The next morning, I walked back down on my own for another look at the Adélies. I passed Shackleton's hut, stumbling slightly on the stubbly volcanic rock streaked white with old guano. A skua down in a hollow began beating its wings and scolding me. When it saw it had my attention it took off, flapping in an unnecessarily showy way. Beyond it I could just see the egg on the ground that it was trying to distract me from.

I steered politely away and continued down to the colony, where I found a warm spot out of the wind. I was careful not to get too close to the penguins. The Antarctic Treaty forbids you from approaching any wildlife here—though it's OK if they come up to you. (To do the work that David and all the other researchers do here requires careful scientific justification and vast numbers of forms and permits. Even to visit here I had to be included on one of his permits, but after what he said I had no intention of violating the penguins' personal space, or, indeed, their sense of self.)

■ Extracted entries:
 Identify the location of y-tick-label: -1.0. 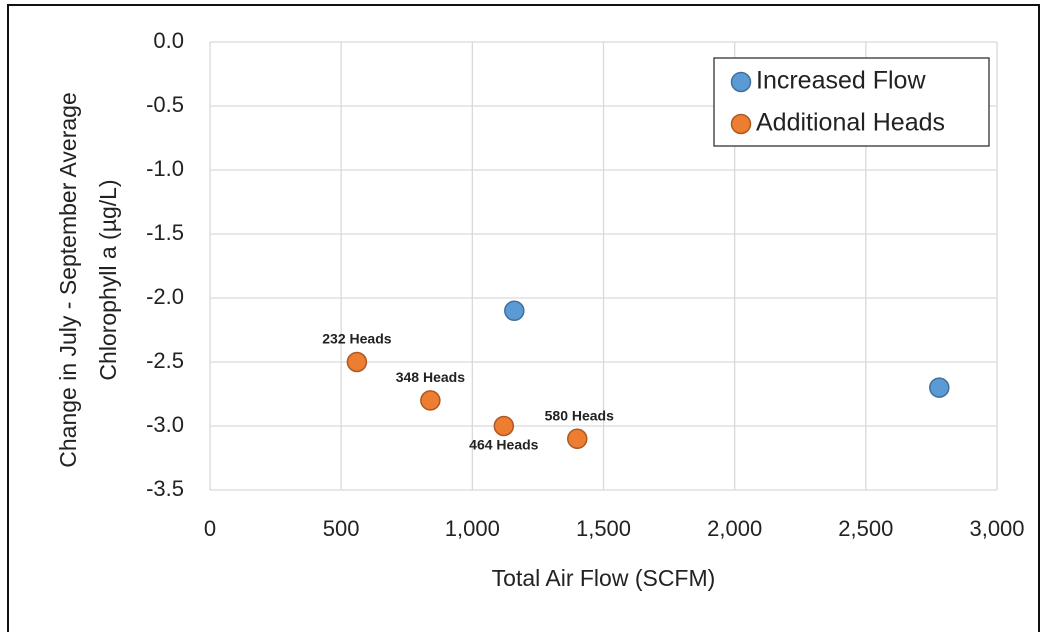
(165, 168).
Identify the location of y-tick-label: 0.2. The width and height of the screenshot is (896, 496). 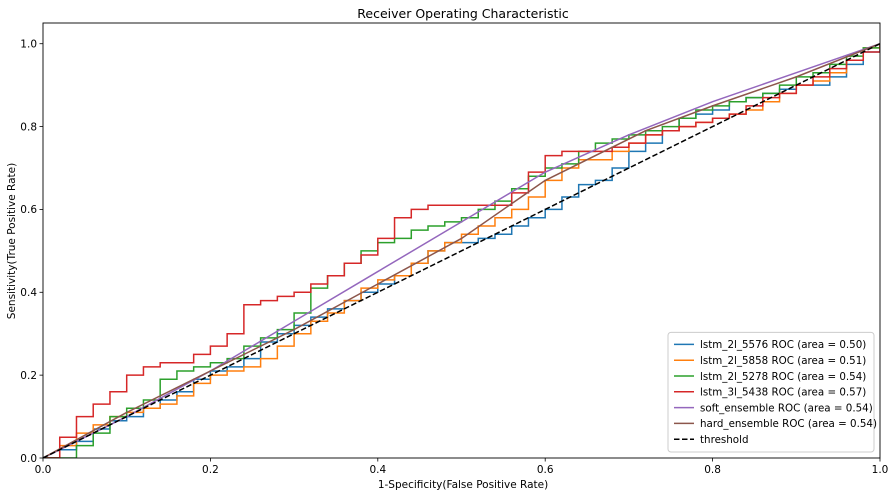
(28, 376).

--

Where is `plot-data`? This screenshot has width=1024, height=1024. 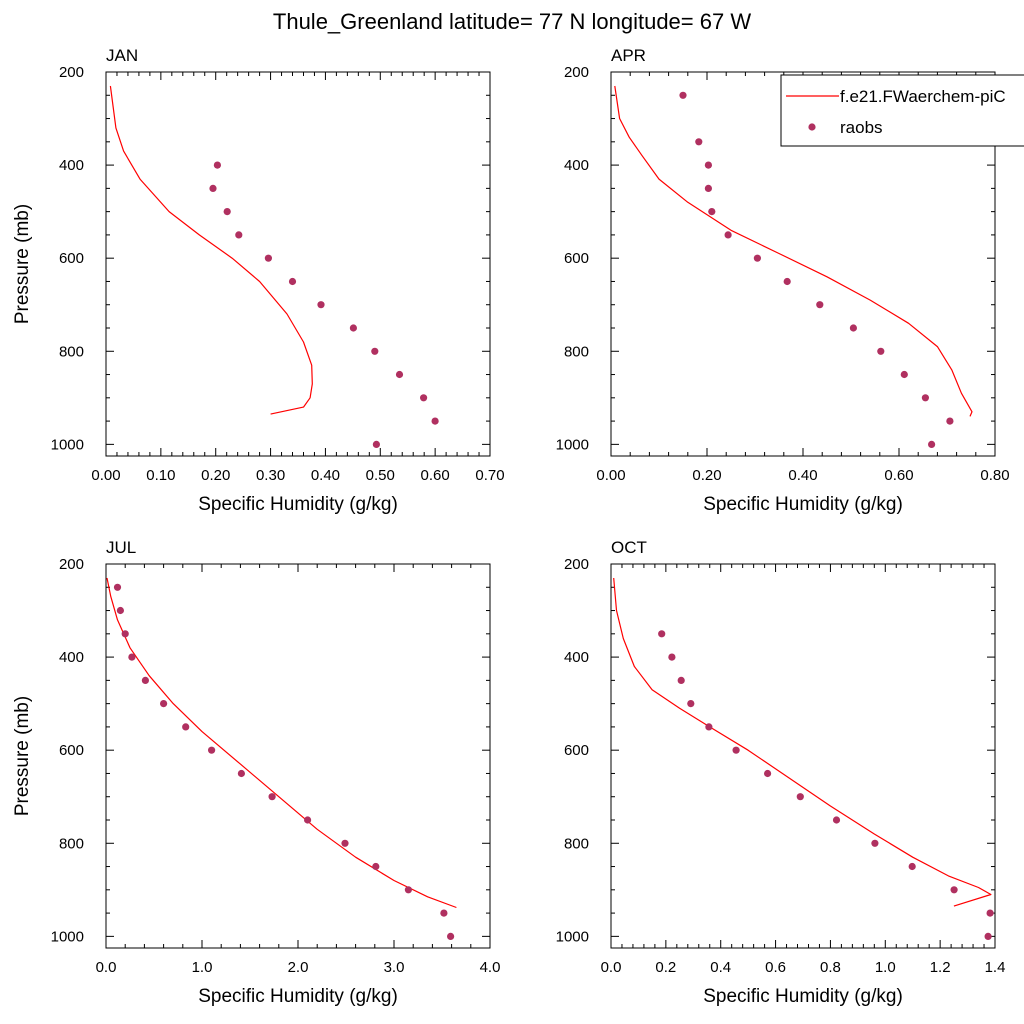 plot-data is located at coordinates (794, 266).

■ Work request:
Copy out the whole passage above about the walk past Shackleton's hut to the Adélie penguin colony, word for word.

■ Exercise answer:
The next morning, I walked back down on my own for another look at the Adélies. I passed Shackleton's hut, stumbling slightly on the stubbly volcanic rock streaked white with old guano. A skua down in a hollow began beating its wings and scolding me. When it saw it had my attention it took off, flapping in an unnecessarily showy way. Beyond it I could just see the egg on the ground that it was trying to distract me from.

I steered politely away and continued down to the colony, where I found a warm spot out of the wind. I was careful not to get too close to the penguins. The Antarctic Treaty forbids you from approaching any wildlife here—though it's OK if they come up to you. (To do the work that David and all the other researchers do here requires careful scientific justification and vast numbers of forms and permits. Even to visit here I had to be included on one of his permits, but after what he said I had no intention of violating the penguins' personal space, or, indeed, their sense of self.)